Sikkim-Tibet Convention of 1890


The recent standoff between Indian and Chinese troops at Naku La in Sikkim, in an area of the Line of Actual Control (LAC) highlighted the historical Sikkim-Tibet Convention of 1890.


  • According to the Convention, the boundary in the area is based on the watershed principles.
  • Article 1: As per Article (1) of Convention of 1890, it was agreed that the boundary of Sikkim and Tibet shall be the crest of the mountain range separating the waters flowing into the Sikkim Teesta and its affluents, from the waters flowing into the Tibetan Mochu and northwards into other rivers of Tibet.
  • The line commences at Mount Gipmochi, on the Bhutan frontier, and follows the above-mentioned water-parting to the point where it meets Nepal territory.
  • Article 2: The second article recognised the British government’s control over Sikkim.
  • The Convention of 1890 was entered by the King of Great Britain on behalf of India before independence and around the time of independence, the Indian Independence (International Arrangement) Order, 1947 was notified by Secretariat of the Governor-General (Reforms) on August 14, 1947.

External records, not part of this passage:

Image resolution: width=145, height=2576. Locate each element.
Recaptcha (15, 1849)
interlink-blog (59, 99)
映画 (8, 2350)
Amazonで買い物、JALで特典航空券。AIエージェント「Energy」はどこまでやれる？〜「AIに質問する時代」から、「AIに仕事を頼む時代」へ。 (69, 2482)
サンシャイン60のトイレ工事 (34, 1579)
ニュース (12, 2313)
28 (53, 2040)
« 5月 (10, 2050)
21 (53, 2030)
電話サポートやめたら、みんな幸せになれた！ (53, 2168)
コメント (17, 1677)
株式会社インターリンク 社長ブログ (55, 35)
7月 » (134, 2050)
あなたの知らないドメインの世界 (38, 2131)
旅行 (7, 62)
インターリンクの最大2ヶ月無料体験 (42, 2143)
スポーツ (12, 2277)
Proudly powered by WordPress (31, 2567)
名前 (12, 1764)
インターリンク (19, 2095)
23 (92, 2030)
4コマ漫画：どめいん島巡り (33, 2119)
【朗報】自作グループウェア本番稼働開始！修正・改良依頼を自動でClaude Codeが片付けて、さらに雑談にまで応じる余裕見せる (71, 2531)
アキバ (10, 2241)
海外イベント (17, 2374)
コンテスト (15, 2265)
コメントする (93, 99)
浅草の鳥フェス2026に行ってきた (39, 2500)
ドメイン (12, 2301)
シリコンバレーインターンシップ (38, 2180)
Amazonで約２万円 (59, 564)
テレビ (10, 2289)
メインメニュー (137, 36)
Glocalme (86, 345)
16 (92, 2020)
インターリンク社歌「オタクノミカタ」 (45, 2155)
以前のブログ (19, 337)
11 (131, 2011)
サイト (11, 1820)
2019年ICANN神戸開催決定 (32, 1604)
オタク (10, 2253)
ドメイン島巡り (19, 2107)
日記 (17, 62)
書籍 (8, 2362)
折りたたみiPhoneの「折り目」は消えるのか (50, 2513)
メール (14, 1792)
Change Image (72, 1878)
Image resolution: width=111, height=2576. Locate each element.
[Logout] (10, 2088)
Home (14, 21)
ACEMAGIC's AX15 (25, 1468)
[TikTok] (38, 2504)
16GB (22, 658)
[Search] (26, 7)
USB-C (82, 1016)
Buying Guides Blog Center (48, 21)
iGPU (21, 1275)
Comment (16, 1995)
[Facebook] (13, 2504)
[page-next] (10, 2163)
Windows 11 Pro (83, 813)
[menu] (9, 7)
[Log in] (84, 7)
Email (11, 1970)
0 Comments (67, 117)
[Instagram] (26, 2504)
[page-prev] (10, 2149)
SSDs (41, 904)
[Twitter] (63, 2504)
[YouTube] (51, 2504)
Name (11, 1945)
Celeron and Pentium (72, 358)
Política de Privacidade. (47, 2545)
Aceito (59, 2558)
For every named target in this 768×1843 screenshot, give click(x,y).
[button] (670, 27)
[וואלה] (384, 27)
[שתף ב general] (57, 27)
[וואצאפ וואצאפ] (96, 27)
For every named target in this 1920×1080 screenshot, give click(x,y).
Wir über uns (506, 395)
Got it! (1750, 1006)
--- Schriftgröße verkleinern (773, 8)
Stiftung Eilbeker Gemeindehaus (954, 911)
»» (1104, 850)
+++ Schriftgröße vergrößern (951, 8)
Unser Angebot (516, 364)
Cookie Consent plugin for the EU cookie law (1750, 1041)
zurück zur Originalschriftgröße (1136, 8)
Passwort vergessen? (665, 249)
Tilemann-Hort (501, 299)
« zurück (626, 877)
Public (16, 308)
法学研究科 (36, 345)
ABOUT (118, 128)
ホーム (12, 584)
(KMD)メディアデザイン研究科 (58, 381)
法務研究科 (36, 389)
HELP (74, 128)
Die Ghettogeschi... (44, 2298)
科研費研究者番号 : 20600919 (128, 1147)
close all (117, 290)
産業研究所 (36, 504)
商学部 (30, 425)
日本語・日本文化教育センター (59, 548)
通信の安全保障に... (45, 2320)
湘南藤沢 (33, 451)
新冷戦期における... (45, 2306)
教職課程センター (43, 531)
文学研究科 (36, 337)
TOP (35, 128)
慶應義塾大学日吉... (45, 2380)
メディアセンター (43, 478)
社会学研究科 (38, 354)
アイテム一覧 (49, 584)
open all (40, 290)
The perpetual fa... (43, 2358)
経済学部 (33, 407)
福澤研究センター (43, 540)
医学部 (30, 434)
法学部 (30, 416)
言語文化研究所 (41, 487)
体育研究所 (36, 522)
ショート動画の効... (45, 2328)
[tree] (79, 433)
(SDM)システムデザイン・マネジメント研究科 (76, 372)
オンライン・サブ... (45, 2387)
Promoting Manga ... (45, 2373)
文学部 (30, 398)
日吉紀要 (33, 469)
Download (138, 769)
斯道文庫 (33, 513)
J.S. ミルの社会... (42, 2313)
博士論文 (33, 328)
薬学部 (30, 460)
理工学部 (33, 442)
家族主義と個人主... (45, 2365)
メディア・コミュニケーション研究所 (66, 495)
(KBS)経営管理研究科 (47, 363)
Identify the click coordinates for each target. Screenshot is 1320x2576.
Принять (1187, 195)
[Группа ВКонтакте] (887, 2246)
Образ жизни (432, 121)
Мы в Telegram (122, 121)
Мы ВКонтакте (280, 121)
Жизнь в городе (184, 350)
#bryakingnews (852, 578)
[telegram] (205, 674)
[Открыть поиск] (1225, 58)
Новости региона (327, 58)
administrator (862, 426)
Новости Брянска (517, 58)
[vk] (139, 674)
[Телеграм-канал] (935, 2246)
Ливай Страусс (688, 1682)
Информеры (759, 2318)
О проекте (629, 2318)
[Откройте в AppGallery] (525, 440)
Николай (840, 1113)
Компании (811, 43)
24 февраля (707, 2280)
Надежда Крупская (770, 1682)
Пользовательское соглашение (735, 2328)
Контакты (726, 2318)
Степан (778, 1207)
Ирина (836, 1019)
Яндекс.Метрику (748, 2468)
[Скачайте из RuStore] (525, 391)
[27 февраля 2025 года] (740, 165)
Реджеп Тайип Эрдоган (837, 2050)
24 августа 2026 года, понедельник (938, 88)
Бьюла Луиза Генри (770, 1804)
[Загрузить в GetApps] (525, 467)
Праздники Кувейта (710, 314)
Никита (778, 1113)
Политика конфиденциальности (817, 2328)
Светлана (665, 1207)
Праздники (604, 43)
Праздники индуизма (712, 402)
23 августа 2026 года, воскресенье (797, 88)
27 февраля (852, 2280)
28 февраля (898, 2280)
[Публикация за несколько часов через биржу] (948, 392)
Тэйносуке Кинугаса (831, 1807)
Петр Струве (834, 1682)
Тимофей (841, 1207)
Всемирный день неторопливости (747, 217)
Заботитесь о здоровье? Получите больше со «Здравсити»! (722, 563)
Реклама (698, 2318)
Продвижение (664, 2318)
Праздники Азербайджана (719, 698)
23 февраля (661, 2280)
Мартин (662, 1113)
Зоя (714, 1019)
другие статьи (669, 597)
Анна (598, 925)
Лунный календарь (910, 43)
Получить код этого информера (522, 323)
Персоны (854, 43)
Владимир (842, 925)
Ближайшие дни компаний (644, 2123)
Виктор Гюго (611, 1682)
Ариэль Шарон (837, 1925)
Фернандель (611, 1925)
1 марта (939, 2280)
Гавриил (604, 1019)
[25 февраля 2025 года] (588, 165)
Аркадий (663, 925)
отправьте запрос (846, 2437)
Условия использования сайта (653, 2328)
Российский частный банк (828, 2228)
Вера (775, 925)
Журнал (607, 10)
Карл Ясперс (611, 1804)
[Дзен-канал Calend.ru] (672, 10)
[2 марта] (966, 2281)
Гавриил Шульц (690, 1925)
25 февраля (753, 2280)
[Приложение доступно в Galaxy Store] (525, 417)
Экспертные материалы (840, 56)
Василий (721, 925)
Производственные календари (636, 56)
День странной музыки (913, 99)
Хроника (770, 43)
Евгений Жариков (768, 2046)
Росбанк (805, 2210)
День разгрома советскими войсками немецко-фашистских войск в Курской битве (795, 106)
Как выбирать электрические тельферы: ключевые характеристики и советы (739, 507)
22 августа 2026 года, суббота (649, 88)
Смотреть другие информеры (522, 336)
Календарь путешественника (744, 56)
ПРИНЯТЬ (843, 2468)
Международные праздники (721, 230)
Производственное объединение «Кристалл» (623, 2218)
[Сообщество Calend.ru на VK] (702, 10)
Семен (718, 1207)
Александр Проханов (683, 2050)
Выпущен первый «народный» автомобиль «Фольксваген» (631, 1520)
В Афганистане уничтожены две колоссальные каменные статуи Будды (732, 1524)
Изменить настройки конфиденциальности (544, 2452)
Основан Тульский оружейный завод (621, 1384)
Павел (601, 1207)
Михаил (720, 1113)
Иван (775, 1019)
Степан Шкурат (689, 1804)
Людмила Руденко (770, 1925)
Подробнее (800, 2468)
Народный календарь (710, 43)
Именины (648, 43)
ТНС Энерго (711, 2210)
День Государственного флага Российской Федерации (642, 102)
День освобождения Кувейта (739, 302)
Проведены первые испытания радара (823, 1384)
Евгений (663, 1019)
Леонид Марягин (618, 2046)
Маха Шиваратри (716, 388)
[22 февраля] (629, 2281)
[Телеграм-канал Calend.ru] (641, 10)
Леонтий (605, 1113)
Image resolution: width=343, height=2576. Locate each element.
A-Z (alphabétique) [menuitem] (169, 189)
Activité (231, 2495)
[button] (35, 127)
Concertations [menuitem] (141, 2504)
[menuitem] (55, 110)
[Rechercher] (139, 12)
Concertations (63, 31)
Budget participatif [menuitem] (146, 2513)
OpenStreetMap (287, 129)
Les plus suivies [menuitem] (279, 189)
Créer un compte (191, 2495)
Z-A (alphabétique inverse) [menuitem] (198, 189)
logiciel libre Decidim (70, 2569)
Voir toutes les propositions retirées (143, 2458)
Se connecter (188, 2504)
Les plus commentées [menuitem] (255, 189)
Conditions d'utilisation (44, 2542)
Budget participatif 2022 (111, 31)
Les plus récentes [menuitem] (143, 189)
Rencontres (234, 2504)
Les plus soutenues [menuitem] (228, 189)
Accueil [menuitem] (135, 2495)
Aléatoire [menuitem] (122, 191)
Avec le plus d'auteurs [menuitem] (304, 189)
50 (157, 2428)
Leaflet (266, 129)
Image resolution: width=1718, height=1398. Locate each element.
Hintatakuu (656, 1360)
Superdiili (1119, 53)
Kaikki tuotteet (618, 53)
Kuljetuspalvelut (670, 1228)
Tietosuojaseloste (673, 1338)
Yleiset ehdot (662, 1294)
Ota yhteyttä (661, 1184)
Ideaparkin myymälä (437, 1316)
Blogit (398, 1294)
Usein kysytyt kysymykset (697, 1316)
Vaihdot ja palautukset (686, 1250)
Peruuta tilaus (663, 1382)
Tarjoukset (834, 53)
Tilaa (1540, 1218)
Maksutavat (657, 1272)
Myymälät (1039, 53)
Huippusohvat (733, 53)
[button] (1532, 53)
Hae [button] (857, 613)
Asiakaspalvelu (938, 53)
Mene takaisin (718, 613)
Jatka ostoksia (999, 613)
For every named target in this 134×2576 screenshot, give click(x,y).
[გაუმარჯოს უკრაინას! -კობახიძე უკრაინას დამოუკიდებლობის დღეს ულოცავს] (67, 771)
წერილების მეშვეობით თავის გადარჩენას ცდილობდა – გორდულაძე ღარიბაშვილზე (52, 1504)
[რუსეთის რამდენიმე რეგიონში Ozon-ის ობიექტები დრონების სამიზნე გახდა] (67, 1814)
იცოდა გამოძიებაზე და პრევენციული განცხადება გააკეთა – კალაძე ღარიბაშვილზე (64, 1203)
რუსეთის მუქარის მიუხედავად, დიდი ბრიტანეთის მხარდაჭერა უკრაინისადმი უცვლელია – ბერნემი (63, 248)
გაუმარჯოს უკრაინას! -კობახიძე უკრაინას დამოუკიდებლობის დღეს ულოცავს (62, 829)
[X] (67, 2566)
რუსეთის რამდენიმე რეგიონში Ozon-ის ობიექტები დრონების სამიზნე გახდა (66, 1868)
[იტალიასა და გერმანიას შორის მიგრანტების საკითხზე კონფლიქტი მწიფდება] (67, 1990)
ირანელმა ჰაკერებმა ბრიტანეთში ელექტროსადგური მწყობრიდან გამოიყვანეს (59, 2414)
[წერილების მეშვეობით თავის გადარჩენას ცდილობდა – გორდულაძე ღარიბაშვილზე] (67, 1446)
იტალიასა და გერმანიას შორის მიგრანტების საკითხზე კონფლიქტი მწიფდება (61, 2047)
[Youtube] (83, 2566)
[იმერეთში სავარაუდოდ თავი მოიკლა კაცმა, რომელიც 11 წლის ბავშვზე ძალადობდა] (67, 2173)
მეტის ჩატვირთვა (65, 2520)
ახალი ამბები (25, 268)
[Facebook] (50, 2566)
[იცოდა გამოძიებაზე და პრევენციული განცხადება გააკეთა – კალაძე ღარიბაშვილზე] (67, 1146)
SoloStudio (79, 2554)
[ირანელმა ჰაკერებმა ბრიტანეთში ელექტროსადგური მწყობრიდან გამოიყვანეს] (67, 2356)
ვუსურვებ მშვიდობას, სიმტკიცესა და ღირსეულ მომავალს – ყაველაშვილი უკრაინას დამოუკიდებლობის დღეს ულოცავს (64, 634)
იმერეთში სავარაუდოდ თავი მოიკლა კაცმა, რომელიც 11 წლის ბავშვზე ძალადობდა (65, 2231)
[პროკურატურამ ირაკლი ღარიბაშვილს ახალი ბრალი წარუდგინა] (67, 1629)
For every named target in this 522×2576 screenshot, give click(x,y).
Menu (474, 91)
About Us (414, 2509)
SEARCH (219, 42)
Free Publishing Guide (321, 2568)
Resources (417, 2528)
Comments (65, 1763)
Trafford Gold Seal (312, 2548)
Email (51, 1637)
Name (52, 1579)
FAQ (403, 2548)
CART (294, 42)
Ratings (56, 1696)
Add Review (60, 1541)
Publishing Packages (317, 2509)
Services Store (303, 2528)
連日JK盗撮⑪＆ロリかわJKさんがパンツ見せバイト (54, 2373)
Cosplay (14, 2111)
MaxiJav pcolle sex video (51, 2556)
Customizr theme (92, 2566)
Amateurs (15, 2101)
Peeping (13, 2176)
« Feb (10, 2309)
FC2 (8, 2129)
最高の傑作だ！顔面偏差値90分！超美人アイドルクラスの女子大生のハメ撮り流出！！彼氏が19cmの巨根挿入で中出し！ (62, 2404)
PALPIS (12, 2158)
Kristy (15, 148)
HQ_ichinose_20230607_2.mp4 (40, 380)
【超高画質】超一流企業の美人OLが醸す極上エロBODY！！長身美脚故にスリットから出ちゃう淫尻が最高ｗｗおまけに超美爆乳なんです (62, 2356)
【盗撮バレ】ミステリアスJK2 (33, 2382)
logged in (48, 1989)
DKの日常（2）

Why China is raking it up now?

  • The Convention, according to Beijing, settles the border between the two regions.
  • But India maintains that the borders in Doklam, the area in question, are yet to be settled.
  • China stresses that the Sikkim section of the China-India boundary was defined by the 1890 treaty.
  • China has accused India of “betrayal” of the treaty, a colonial era understanding of the boundary alignment relating to Tibet and Sikkim.

The dispute

  • The border between India and China is not clearly demarcated throughout. There is no mutually agreed Line of Actual Control (LAC).
  • Of the entire 3,488km Sino-Indian border, the only section on which both countries agree that there is no dispute is the 220km Sikkim-Tibet section of the boundary.
  • This is because under the Anglo-Chinese Convention of 1890, the Sikkim-Tibet border was agreed upon and in 1895 it was jointly demarcated on the ground.
  • Not only that, but the new government of People’s Republic of China, which took power in 1949, confirmed this position in a formal note to the government of India on 26 December 1959. 

So, Nathu La belongs to which country?

  • The Gazetteer of Sikkim in 1894, while describing the physical features of Sikkim, also mentions the boundary that runs along Naku la - Chorten Nyima La.
  • The geographic alignment of the features were so prominent that it could easily be identified and recognized.
  • Even analysing the available Google images of the pass, the location of Naku La could be discerned by anyone as the watershed parting line in the area was very prominent.
  • There exists no ambiguity with respect to the location of the pass, since geographic realities cannot be altered.